Loin d’être neutre, le lobby du sucre aurait financé des chercheurs afin de produire des études qui diminueraient les conséquences de la consommation de sucre, tout en mettant le gras sur le devant de la scène comme principal coupable des maladies coronariennes.
Révélations sur des études biaisées
Cristin Kearns et ses collègues de l’Université de Californie à San Francisco ont examiné des documents internes de la Sugar Research Foundation (SRF). Leur investigation a montré que cette fondation, un pilier de l'industrie sucrière, avait parrainé sa première recherche en 1965, publiée dans le New England Journal of Medicine. Cette étude a largement influencé l'opinion publique en blâmant les graisses et le cholestérol pour l'augmentation des maladies coronariennes, tout en minimisant les effets du sucre.

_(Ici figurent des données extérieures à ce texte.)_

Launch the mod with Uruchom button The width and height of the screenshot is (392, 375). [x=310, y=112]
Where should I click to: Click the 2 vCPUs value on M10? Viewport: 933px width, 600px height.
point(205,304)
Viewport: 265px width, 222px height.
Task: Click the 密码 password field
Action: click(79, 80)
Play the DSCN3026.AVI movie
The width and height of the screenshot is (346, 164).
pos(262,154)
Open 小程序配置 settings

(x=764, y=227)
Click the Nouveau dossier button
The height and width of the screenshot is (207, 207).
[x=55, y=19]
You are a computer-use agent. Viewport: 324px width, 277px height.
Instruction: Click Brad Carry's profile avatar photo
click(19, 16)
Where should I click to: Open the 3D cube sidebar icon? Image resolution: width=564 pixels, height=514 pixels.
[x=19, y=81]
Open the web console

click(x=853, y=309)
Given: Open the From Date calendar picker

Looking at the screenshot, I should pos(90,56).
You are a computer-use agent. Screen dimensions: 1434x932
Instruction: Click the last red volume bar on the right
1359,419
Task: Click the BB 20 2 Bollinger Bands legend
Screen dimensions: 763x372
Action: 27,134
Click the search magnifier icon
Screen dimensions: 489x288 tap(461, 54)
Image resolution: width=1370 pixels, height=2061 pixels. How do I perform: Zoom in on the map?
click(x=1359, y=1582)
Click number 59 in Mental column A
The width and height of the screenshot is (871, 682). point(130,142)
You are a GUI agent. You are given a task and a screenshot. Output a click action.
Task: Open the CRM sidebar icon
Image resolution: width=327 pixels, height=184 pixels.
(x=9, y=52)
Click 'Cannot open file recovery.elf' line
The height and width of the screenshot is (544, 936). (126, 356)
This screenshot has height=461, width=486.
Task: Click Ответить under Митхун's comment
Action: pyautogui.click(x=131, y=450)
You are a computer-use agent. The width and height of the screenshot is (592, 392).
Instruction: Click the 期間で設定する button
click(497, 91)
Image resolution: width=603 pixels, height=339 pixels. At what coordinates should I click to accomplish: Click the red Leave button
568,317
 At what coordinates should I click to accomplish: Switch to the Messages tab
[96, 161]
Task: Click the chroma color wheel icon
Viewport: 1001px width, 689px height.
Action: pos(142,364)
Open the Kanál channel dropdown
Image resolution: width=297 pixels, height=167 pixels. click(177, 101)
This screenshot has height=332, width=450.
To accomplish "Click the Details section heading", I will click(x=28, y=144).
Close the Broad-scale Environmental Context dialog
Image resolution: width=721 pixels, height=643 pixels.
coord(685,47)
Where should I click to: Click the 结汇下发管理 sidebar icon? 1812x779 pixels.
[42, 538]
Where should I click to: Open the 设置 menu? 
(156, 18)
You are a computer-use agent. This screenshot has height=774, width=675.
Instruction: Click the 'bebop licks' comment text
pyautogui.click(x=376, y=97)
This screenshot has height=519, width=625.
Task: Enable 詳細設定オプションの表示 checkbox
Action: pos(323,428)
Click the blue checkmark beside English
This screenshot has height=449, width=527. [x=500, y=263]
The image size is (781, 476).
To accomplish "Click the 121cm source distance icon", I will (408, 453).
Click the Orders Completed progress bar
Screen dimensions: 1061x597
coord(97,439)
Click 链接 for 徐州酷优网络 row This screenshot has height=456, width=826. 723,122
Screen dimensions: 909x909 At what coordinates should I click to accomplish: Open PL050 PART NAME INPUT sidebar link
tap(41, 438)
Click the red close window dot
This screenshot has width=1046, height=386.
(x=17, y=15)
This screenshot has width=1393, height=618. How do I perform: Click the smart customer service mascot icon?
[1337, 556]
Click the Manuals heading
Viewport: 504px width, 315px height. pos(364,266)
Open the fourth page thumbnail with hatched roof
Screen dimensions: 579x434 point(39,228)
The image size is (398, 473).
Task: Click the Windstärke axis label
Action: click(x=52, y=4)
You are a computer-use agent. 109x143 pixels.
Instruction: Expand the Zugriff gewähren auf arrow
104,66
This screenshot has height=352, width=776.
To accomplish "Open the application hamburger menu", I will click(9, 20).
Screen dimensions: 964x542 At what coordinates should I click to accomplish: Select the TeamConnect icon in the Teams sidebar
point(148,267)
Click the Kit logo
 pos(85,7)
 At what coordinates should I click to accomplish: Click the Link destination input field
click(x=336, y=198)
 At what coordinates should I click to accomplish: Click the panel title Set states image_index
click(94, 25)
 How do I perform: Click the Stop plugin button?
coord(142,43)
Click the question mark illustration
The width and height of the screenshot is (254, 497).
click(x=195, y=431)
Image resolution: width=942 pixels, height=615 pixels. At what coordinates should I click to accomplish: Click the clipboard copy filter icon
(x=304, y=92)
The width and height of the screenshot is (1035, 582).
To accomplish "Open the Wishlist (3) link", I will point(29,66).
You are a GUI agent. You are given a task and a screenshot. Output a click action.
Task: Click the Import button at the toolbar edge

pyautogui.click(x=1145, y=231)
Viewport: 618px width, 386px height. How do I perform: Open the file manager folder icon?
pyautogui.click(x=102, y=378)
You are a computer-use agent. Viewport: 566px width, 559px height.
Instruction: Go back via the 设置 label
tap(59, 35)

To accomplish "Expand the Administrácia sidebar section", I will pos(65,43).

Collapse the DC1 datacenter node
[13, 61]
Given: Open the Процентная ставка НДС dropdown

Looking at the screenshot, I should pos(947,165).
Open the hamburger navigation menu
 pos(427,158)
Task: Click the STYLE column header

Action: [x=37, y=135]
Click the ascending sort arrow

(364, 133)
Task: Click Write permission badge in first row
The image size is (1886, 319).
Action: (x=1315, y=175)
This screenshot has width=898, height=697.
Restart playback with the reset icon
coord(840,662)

De plus, Kearns révèle que John Hickson, un des responsables de la SRF, a commandé des travaux à plusieurs chercheurs de Harvard, leur offrant une rémunération de 6 500 dollars (l'équivalent d'environ 50 000 dollars aujourd'hui) pour produire des résultats rassurants sur le sucre.
Conséquences sur la santé
Cette manipulation des résultats scientifiques a eu des répercussions durables sur la perception publique du sucre et son rôle dans les problèmes de santé. En orientant la recherche vers des conclusions favorables, le lobby du sucre a contribué à un environnement où la consommation de cet aliment risqué continue d’être banalisée.